The Department of Commerce’s (Commerce’s) National Institute of Standards and Technology has officially released final rules to bolster the national security measures implemented as part of the Creating Helpful Incentives to Produce Semiconductors (CHIPS) Act. The comprehensive and detailed guidelines establish criteria for limiting beneficiaries of CHIPS Act funds from increasing semiconductor manufacturing facilities in foreign countries of concern for 10 years after receiving the award, among other regulations.
The final rules also bar beneficiaries from introducing new production lines or cleanroom space that result in a facility’s manufacturing capacity expanding by more than 10% in a “foreign country of concern.” Additionally, the rules identify a list of semiconductors vital to US national security. These include chips essential for military use, quantum computing, and those utilized in radiation-intensive environments. The final rules outline limitations on joint research and technology licensing endeavors with foreign countries of concern.
During a September 19, 2023 hearing held by the House Science, Space and Technology Committee, Commerce Secretary Gina Raimondo committed that “no application will be approved or money sent out the door until the guardrails are finalized.” Now that the final rules have been released, Commerce is expected to move forward with reviewing and approving applications to begin disbursing funding to recipients.
The rules are expected to become effective 60 days after publication in the Federal Register, which will make them effective on November 24, 2023.
The guardrails outlined in the final rules are integral to securing the semiconductor manufacturing ecosystem and are a culmination of deliberation and feedback from a diverse array of stakeholders, including multinational semiconductor companies, trade associations, and a foreign government.
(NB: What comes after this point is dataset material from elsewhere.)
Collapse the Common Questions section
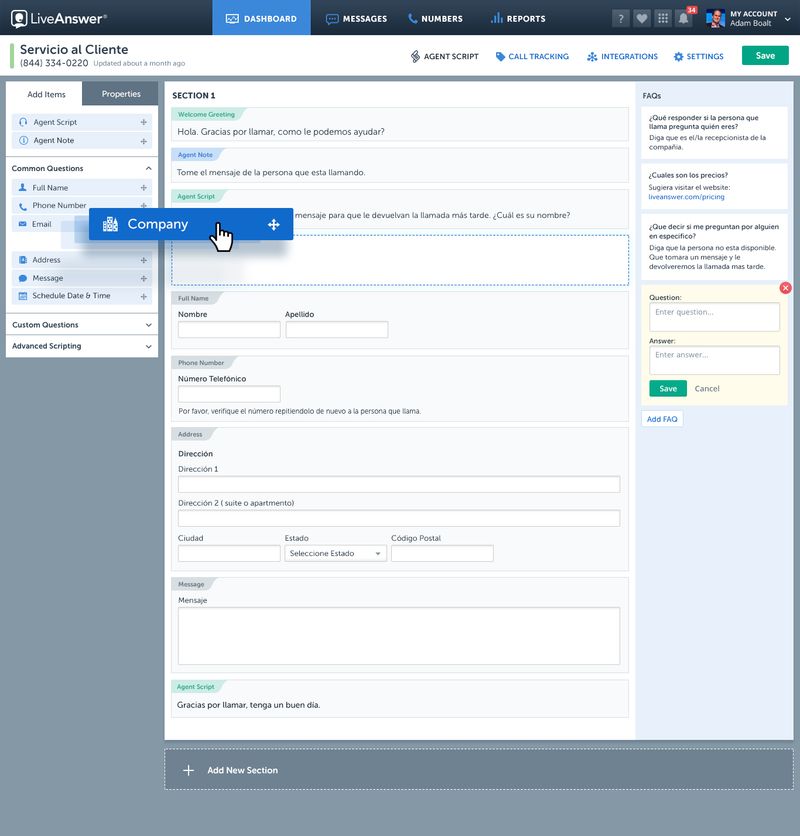Viewport: 800px width, 836px height. [149, 169]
Based on the provided feedback and insights, Commerce made updates to the following definitions originally introduced in the proposed rules.
Affiliate
This definition was removed from the final rules.
Applicable Term
Commerce removed this definition from the final rules, explaining that the term of an award will depend upon the particular award, and the applicable term of a particular award will be articulated in the relevant award documents.
Existing Facility
The final rules explain that certain facilities that are undergoing construction, expansion, or modernization may be considered existing facilities under specified conditions, and that the baseline manufacturing capacity of the existing facilities at the date of the award will be addressed in the covered entity’s required agreement.
Joint Research
Commerce excluded several activities from the definition of “joint research,” specifically:
Legacy Semiconductor
The final rules modify the definition of “legacy semiconductor” to include additional categories. As such, under the final rules, the following categories are not considered “legacy semiconductors” and would be subject to the guardrails.
For the purposes of a semiconductor wafer facility: (1) a silicon wafer measuring 8 inches (or 200 millimeters) or larger in diameter; or (2) a compound wafer measuring 6 inches (or 150 millimeters) or larger in diameter.
For the purposes of a semiconductor fabrication facility: (1) a digital or analog logic semiconductor that is newer than the 28-nanometer generation (i.e., has a gate length of less than 28 nanometers for a planar transistor); or (2) a memory semiconductor with a half-pitch less than 18 nanometers for DRAM or more than 128 layers for NAND flash that uses emerging memory technologies (e.g., transition metal oxides, phase-change memory, perovskites, or ferromagnetic materials relevant to advanced memory fabrication).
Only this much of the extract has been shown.